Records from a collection

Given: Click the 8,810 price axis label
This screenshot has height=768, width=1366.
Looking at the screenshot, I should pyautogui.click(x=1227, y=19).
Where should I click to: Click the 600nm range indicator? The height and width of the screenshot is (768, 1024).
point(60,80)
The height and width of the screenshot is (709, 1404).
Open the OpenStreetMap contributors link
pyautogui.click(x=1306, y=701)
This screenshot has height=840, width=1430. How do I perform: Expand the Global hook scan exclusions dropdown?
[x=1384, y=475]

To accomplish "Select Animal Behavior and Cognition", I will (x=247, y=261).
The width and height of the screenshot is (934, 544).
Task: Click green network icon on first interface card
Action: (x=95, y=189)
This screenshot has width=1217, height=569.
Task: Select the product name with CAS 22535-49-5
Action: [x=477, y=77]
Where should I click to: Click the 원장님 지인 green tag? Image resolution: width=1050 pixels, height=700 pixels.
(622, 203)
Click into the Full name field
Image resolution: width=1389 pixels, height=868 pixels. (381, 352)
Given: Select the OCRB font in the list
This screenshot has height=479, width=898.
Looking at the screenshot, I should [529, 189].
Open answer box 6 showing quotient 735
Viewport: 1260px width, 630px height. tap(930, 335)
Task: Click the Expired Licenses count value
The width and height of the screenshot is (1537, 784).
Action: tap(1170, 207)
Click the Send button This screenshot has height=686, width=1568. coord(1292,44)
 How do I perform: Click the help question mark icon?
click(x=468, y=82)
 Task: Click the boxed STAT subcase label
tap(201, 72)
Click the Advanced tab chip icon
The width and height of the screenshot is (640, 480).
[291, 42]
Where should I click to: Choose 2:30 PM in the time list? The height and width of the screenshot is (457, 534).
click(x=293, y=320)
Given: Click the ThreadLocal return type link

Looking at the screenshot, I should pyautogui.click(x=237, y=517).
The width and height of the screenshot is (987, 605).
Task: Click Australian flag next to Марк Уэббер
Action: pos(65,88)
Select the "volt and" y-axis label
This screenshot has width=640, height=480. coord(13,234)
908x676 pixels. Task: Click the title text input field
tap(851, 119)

- Work task: Retype all of the records above, word for word.

- Output for this task:
Given: Click the 8,810 price axis label
This screenshot has height=768, width=1366.
Looking at the screenshot, I should pyautogui.click(x=1227, y=19).
Where should I click to: Click the 600nm range indicator? The height and width of the screenshot is (768, 1024).
point(60,80)
The height and width of the screenshot is (709, 1404).
Open the OpenStreetMap contributors link
pyautogui.click(x=1306, y=701)
This screenshot has height=840, width=1430. How do I perform: Expand the Global hook scan exclusions dropdown?
[x=1384, y=475]

To accomplish "Select Animal Behavior and Cognition", I will (x=247, y=261).
The width and height of the screenshot is (934, 544).
Task: Click green network icon on first interface card
Action: (x=95, y=189)
This screenshot has width=1217, height=569.
Task: Select the product name with CAS 22535-49-5
Action: [x=477, y=77]
Where should I click to: Click the 원장님 지인 green tag? Image resolution: width=1050 pixels, height=700 pixels.
(622, 203)
Click into the Full name field
Image resolution: width=1389 pixels, height=868 pixels. (381, 352)
Given: Select the OCRB font in the list
This screenshot has height=479, width=898.
Looking at the screenshot, I should [529, 189].
Open answer box 6 showing quotient 735
Viewport: 1260px width, 630px height. tap(930, 335)
Task: Click the Expired Licenses count value
The width and height of the screenshot is (1537, 784).
Action: tap(1170, 207)
Click the Send button This screenshot has height=686, width=1568. coord(1292,44)
 How do I perform: Click the help question mark icon?
click(x=468, y=82)
 Task: Click the boxed STAT subcase label
tap(201, 72)
Click the Advanced tab chip icon
The width and height of the screenshot is (640, 480).
[291, 42]
Where should I click to: Choose 2:30 PM in the time list? The height and width of the screenshot is (457, 534).
click(x=293, y=320)
Given: Click the ThreadLocal return type link

Looking at the screenshot, I should pyautogui.click(x=237, y=517).
The width and height of the screenshot is (987, 605).
Task: Click Australian flag next to Марк Уэббер
Action: pos(65,88)
Select the "volt and" y-axis label
This screenshot has width=640, height=480. coord(13,234)
908x676 pixels. Task: Click the title text input field
tap(851, 119)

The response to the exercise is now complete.